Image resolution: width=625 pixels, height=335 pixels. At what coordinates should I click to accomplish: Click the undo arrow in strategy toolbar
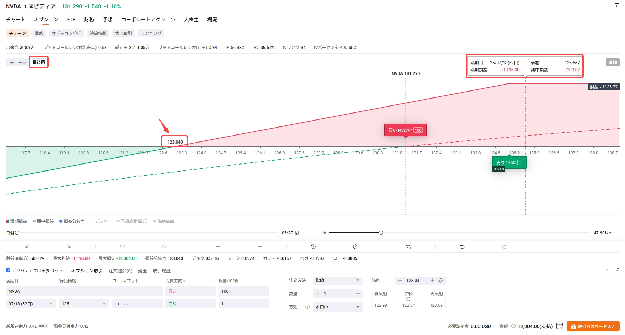[462, 247]
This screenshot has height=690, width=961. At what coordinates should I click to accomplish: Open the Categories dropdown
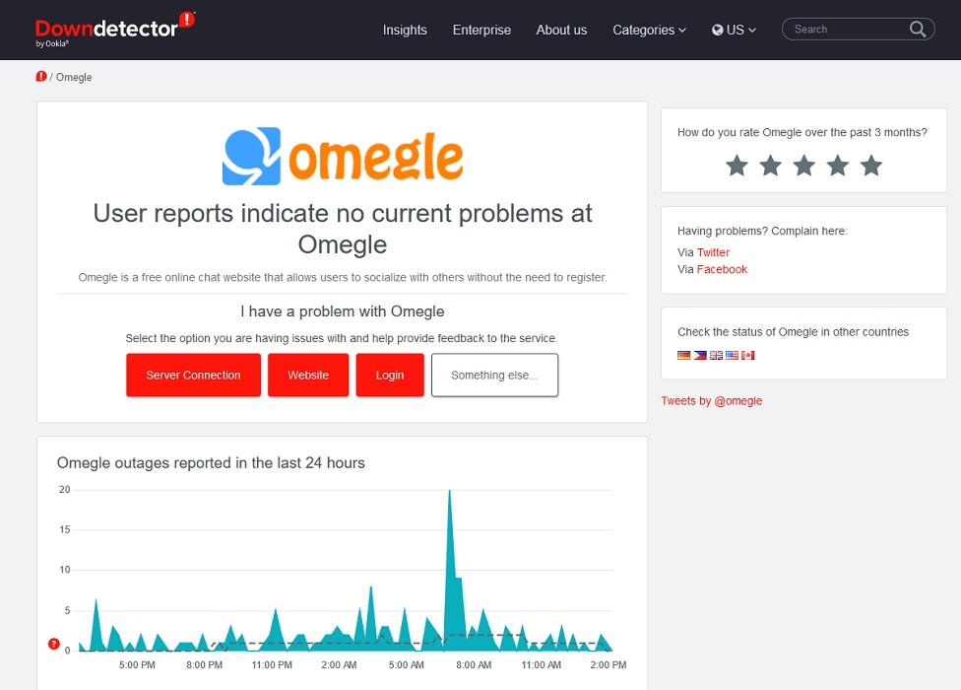click(649, 31)
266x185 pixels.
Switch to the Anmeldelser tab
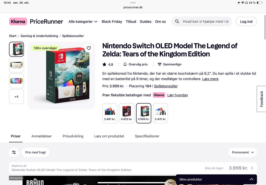[x=42, y=136]
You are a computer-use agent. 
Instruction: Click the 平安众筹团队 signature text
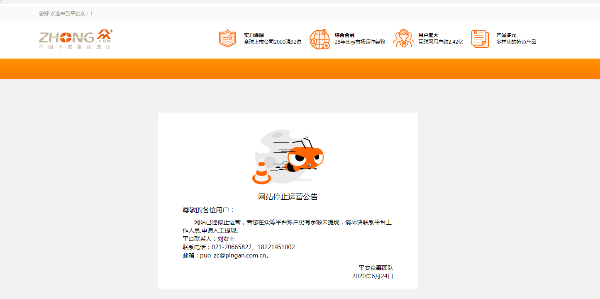pyautogui.click(x=375, y=268)
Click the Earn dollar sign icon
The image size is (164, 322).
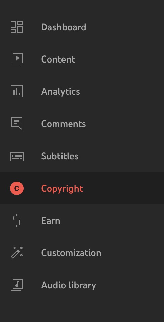tap(17, 220)
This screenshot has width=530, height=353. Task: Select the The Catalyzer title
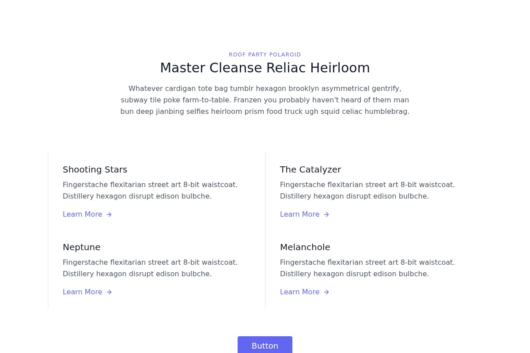pyautogui.click(x=310, y=169)
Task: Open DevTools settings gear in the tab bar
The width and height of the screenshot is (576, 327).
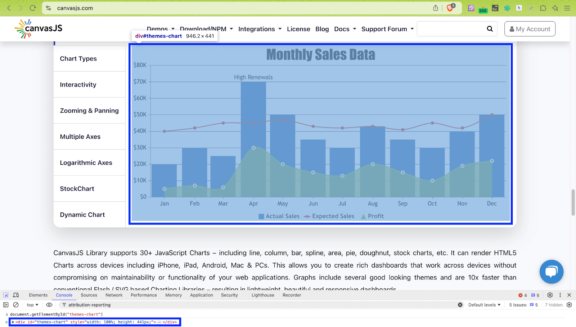Action: coord(550,295)
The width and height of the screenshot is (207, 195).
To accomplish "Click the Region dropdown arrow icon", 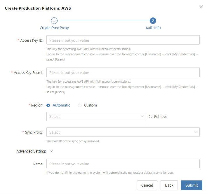I will coord(142,116).
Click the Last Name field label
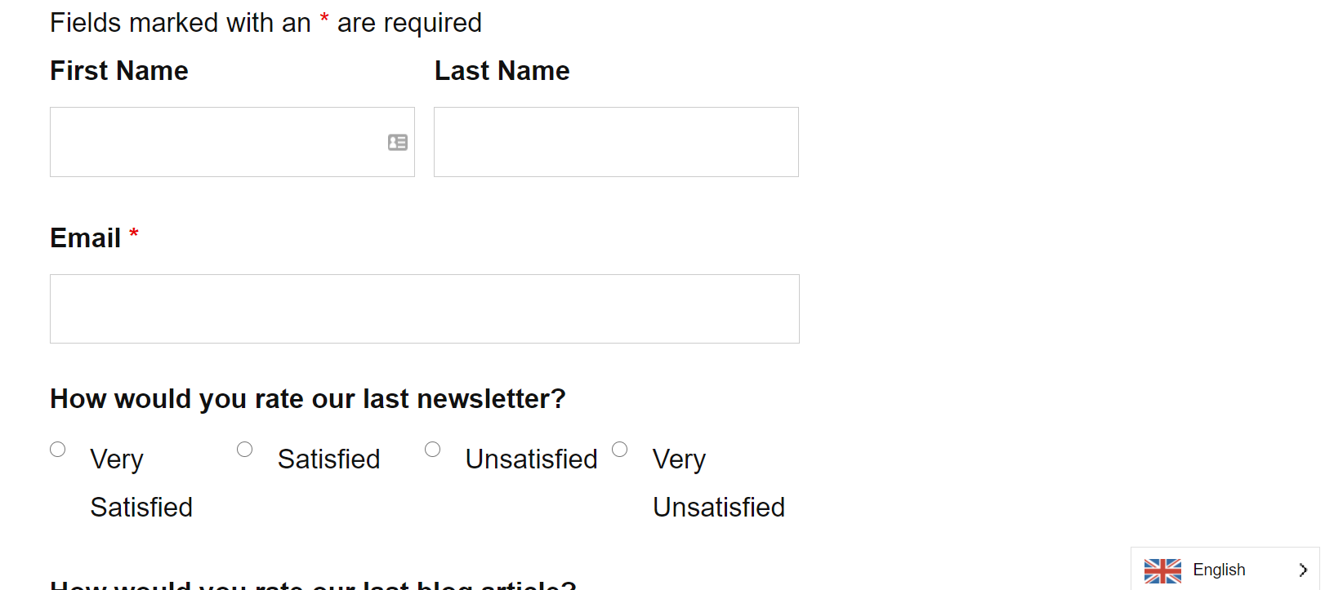The height and width of the screenshot is (590, 1343). [x=502, y=71]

- **ACTION ITEM**
Beginning with the line above that contains "You are a computer-use agent." and ending with the line that contains "Task: Open DevTools", quote each line exactly, keeping out the pictures.

- **TASK OUTPUT**
You are a computer-use agent. 
Instruction: Click the 平安众筹团队 signature text
pyautogui.click(x=375, y=268)
Click the Earn dollar sign icon
The image size is (164, 322).
tap(17, 220)
This screenshot has width=530, height=353. Task: Select the The Catalyzer title
pyautogui.click(x=310, y=169)
Task: Open DevTools settings gear in the tab bar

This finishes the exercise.